一种热界面材料及其制备方法、导热片和散热系统,该热界面材料包括锆金属箔(1)和碳纳米管阵列(2),锆金属箔具有第一表面以及与第一表面相对的第二表面,碳纳米管阵列中碳纳米管分布在第一表面和第二表面,锆金属箔的第一表面和第二表面包括裸露的锆金属。其降低了热界面材料的界面热阻,提高了热界面材料的导热性能。

Description

一种热界面材料及其制备方法、导热片和散热系统
本申请要求于2015年12月29日提交中国专利局、申请号为201511009829.9、发明名称为“一种热界面材料及其制备方法、导热片和散热系统”的中国专利申请的优先权,其全部内容通过引用结合在本申请中。
技术领域
本发明涉及材料技术领域,特别涉及一种热界面材料及其制备方法、导热片和散热系统。
背景技术
电子设备中芯片等发热元件工作时产生的热量通常需借助散热器件实现热量向外部的扩散。从微观角度看,发热元件与散热器件之间的接触界面都存在很多的凹凸不平,需使用热界面材料(Thermal Interface Materials,TIM)填充发热元件与散热器件的接触界面,降低接触热阻。随着电子设备的微型化、轻量化和高密度化的发展。

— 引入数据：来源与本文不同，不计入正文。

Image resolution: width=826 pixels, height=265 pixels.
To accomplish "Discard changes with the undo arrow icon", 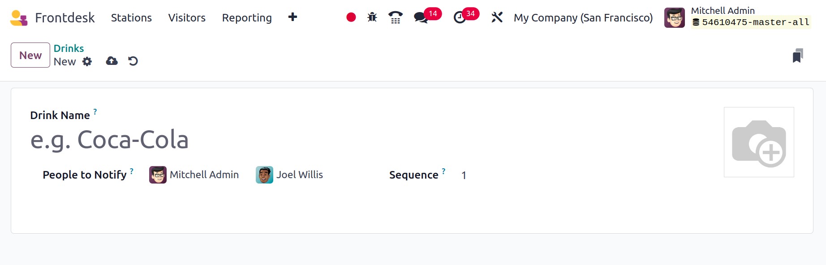I will coord(133,61).

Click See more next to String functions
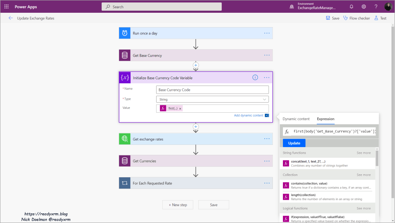point(363,153)
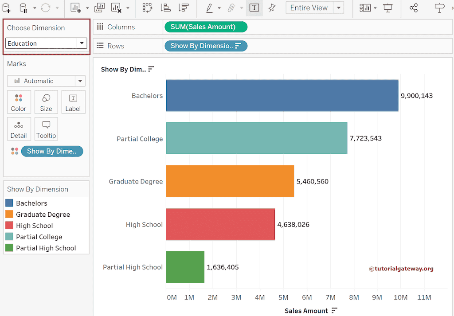454x316 pixels.
Task: Click the Duplicate Sheet icon
Action: [x=99, y=8]
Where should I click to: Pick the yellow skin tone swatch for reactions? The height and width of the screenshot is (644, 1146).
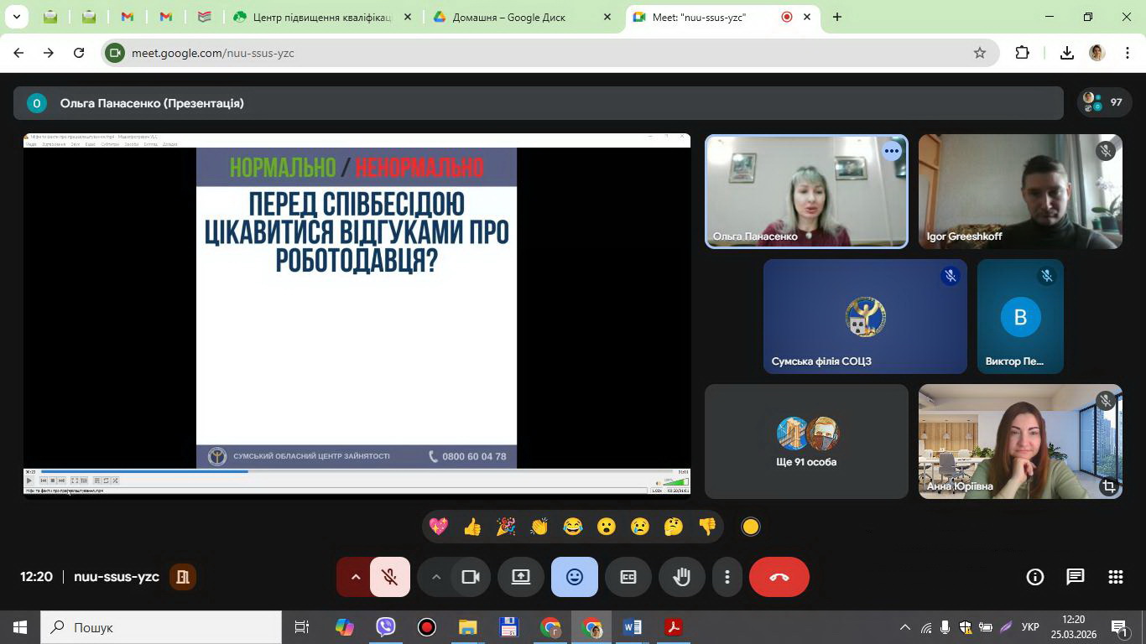point(751,527)
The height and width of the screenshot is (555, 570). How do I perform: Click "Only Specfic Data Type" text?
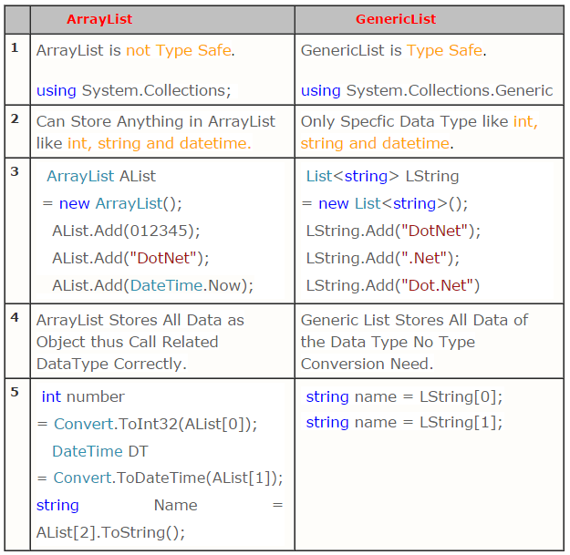405,121

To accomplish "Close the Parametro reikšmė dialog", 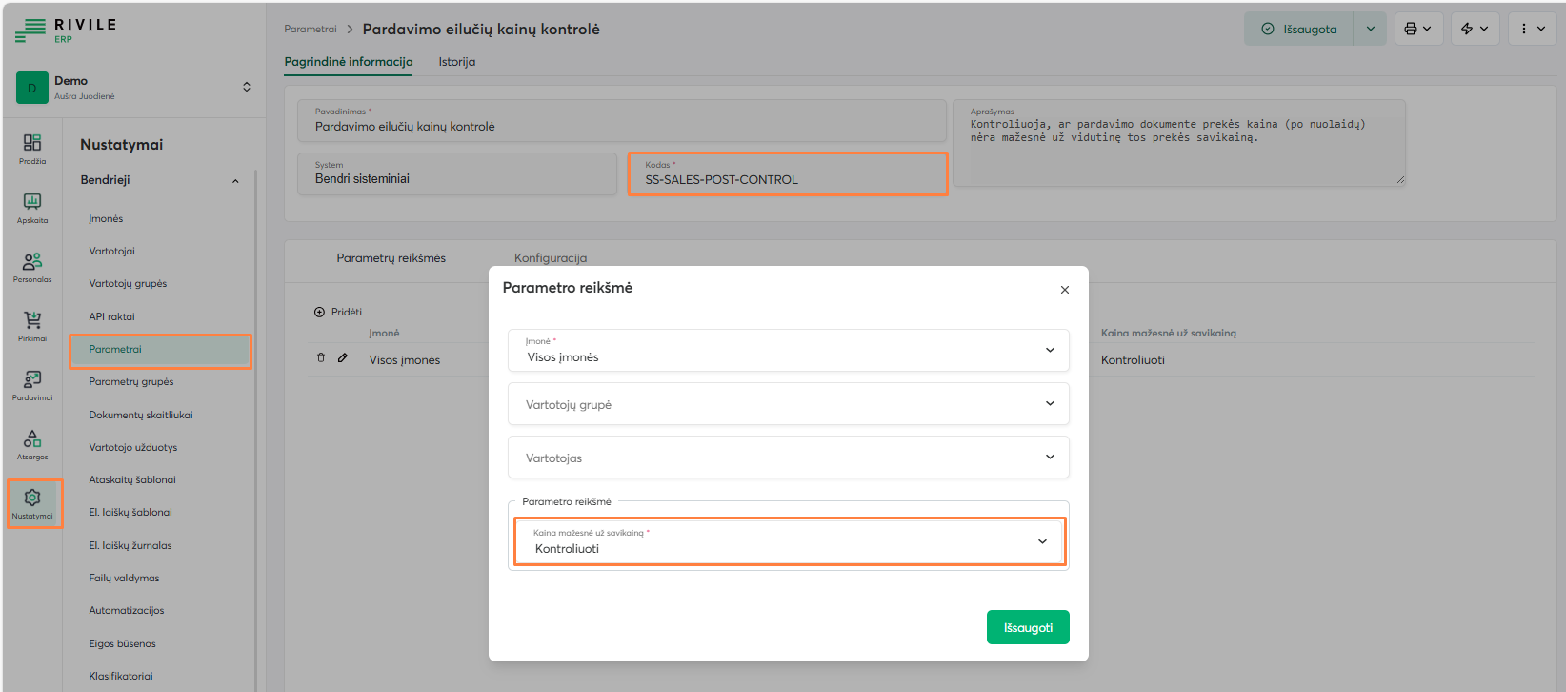I will (1065, 290).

目前,业界导热效果比较好的热界面材料是通过在锆金属箔的两个表面生长碳纳米管阵列而形成的。但由于该热界面材料内锆金属箔的界面热阻较大,所以导致该热界面材料的导热性能相对较差。
发明内容
本申请提供了一种热界面材料及其制备方法、导热片和散热系统,降低了热界面材料的界面热阻,提高了热界面材料的导热性能。

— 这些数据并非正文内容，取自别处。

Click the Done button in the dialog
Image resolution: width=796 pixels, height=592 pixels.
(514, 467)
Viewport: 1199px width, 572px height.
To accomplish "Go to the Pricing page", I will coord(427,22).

第一方面,本申请实施例提供一种热界面材料,包括锆金属箔和碳纳米管阵列,所述锆金属箔具有第一表面以及与所述第一表面相对的第二表面,所述碳纳米管阵列中碳纳米管分布在所述第一表面和所述第二表面,所述锆金属箔的第一表面和第二表面包括裸露的锆金属。
本申请实施例中,由于锆金属箔的第一表面和第二表面包括裸露的锆金属,降低了热界面材料的界面热阻,提高了热界面材料的导热性能。
结合第一方面,在第一方面的第一种可能的实施方式下,所述锆金属箔的第一表面和第二表面均为裸露的锆金属,在锆金属箔两面均为裸露的锆金属 时,进一步降低了热界面材料的界面热阻,提高了热界面材料的导热性能。
结合第一方面或第一方面的第一种可能的实施方式,在第一方面的第二种可能的实施方式下,所述碳纳米阵列中碳纳米管垂直于所述第一表面和所述第二表面,需要说明的是,此处碳纳米阵列中碳纳米管垂直于所述第一表面和所述第二表面,实际生产中,并不存在绝对百分百的碳纳米管均垂直于所述第一表面和所述第二表面,可以理解为,满足本领域现有技术中误差百分比,即认为碳纳米阵列中碳纳米管垂直于所述第一表面和所述第二表面,此时,碳纳米管阵列中的碳纳米管密度即相对均匀,不会碳纳米管方向均偏向某一边而造成密度差异。
结合第一方面、第一方面的第一种可能的实施方式或第一方面的第二种可能的实施方式,在第一方面的第三种可能的实施方式下,所述碳纳米管阵列中相邻两个碳纳米管之间的空隙中填充有树脂,例如可以是硅树脂。由于热界面材料界面热阻主要是由于界面处金属基材表面的金属氧化物和碳纳米管之间的空气导致的,而且,即使是高密度的碳纳米管阵列,在碳纳米管之间依然存在空气,因此,为了降低热界面材料的界面热阻,可以采用更高热导率的材料替代碳纳米管之间的空气填充。
结合第一方面的第三种可能的实施方式,在第一方面的第四种可能的实施方式下,所述树脂的热导率大于0.1W/m.k,可以保证热界面材料的导热性能。
结合第一方面或第一方面的第一种可能的实施方式至第一方面的第四种可能的实施方式中任一种可能的实施方式,在第一方面的第五种可能的实施方式下,所述碳纳米管阵列中纳米管分布在所述第一表面的碳纳米管阵列的密度与分布在所述第二表面的碳纳米管阵列的密度相等。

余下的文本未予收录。